→ **Do this**
Reproduce the material from the line containing "This screenshot has height=538, width=899." through its last line, both included. Keep every line as it is, but offset each coordinate value in the answers by adding 38.

→ **Data excerpts**
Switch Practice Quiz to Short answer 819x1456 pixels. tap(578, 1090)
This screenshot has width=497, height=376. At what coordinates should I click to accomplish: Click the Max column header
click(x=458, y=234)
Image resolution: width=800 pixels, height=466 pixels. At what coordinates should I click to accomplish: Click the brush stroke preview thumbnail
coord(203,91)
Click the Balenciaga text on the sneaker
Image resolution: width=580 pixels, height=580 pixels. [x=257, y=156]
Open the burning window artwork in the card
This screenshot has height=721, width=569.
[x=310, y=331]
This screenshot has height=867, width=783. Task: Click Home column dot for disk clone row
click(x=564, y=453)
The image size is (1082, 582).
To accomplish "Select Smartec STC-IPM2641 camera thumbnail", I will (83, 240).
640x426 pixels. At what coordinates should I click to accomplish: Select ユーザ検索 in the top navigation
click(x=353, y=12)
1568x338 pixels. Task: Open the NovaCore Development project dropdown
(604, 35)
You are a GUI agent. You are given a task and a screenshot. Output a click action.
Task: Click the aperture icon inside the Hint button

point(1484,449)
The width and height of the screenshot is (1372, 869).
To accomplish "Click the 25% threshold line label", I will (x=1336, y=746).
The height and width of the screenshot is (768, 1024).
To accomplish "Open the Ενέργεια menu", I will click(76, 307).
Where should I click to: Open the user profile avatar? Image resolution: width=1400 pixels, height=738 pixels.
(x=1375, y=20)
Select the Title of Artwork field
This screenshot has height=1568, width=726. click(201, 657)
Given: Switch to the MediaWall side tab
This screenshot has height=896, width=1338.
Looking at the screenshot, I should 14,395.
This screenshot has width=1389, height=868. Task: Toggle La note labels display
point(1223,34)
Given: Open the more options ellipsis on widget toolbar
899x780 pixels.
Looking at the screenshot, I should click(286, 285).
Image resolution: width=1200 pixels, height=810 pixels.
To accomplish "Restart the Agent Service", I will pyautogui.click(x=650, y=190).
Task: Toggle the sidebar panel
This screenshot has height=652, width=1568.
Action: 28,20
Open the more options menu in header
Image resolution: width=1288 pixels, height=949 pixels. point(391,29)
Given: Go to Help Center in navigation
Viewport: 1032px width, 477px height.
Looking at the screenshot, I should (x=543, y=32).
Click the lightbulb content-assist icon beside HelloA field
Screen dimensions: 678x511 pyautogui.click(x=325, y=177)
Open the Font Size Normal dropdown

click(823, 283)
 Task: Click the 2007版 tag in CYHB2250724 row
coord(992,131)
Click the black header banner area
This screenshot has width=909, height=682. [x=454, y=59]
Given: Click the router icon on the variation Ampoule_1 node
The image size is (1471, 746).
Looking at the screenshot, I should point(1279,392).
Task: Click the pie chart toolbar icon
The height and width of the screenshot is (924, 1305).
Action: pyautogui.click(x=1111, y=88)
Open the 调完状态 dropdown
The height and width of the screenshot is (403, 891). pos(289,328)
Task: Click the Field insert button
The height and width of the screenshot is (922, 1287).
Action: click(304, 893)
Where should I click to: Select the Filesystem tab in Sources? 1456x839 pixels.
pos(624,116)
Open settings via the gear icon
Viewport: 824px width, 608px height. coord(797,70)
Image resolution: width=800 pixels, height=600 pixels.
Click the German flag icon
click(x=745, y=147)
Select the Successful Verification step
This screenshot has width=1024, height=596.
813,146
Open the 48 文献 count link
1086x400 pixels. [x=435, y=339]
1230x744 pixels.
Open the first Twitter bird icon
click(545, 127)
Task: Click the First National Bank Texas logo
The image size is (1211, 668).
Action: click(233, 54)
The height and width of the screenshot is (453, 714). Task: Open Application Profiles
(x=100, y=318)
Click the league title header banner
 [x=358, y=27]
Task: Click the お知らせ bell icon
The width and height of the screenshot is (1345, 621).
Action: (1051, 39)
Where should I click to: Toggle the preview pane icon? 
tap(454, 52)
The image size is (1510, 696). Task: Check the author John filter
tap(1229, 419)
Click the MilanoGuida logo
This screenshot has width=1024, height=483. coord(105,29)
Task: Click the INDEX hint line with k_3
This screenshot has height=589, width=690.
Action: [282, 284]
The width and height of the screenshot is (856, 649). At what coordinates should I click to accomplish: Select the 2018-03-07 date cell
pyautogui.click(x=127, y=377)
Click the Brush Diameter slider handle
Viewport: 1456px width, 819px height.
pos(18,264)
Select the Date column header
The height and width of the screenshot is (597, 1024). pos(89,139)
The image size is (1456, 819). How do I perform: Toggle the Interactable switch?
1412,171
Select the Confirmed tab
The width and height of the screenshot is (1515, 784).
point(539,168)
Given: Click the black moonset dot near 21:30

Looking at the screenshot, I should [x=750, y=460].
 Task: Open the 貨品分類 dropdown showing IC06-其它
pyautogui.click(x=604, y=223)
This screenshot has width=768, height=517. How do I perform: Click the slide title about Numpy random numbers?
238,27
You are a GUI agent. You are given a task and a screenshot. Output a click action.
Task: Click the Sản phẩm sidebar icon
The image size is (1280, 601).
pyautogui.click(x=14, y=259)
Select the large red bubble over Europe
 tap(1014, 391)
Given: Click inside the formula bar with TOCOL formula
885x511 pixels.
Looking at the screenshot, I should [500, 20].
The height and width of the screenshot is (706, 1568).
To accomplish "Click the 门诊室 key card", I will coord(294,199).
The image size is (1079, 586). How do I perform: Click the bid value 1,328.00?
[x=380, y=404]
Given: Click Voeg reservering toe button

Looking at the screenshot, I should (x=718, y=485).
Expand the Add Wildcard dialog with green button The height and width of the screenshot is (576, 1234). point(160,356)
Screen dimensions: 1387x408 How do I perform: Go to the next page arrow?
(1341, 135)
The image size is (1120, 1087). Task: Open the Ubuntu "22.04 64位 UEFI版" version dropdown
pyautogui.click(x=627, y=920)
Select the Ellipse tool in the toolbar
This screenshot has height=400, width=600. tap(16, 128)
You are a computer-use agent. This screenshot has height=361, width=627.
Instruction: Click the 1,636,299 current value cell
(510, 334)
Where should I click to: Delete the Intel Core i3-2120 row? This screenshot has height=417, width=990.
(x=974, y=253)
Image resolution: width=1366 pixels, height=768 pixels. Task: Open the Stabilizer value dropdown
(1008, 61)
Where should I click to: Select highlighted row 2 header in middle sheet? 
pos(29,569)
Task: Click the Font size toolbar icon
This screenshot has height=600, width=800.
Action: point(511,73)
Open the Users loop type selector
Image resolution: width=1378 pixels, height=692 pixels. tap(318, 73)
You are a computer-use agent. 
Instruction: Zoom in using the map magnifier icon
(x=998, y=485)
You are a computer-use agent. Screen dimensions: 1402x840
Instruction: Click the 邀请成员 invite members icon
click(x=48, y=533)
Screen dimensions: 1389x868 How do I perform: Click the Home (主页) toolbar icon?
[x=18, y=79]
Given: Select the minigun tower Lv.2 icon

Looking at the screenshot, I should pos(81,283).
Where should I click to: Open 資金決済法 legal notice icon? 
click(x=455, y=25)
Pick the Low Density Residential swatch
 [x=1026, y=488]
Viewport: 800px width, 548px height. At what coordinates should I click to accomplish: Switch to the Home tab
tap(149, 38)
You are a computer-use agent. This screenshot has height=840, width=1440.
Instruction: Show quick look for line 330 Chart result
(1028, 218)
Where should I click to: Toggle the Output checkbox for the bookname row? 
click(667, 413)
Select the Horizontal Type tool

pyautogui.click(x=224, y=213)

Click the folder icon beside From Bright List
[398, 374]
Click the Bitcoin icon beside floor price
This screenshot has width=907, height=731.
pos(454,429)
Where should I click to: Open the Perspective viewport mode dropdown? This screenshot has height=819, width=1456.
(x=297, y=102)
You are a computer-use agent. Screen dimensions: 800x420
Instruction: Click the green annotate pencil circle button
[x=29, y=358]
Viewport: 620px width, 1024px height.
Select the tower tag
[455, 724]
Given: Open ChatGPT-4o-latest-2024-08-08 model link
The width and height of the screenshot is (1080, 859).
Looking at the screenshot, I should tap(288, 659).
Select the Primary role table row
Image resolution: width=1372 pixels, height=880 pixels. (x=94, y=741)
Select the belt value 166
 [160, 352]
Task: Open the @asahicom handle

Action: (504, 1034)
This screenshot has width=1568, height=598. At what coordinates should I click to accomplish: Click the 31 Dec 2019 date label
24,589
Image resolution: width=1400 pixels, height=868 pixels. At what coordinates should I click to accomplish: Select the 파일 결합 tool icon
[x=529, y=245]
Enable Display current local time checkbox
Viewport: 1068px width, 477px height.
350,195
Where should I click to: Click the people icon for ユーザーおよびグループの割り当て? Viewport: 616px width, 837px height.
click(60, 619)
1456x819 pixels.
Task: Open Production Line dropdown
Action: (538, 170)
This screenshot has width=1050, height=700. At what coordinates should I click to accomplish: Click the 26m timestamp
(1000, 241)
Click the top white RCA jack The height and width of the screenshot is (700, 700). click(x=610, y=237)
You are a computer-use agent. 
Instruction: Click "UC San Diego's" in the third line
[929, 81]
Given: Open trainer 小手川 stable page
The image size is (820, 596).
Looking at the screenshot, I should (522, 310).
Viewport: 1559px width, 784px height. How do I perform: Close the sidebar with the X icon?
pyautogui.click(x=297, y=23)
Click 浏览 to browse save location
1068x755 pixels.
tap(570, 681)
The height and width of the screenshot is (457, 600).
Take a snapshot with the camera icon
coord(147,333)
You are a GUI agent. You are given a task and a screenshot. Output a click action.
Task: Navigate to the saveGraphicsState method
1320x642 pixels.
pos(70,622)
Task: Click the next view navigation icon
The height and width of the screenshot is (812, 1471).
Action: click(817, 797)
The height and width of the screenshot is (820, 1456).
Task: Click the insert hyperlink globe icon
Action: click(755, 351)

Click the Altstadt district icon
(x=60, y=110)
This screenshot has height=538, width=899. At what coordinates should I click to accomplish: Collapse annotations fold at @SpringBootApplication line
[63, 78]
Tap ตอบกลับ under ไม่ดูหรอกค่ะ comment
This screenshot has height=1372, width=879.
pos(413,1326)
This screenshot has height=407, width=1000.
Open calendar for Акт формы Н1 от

→ **The solution**
This screenshot has height=538, width=899. At what coordinates should I click to accomplish: Collapse annotations fold at @SpringBootApplication line
[101, 116]
Tap ตอบกลับ under ไม่ดูหรอกค่ะ comment
This screenshot has height=1372, width=879.
pos(451,1364)
This screenshot has height=407, width=1000.
Open calendar for Акт формы Н1 от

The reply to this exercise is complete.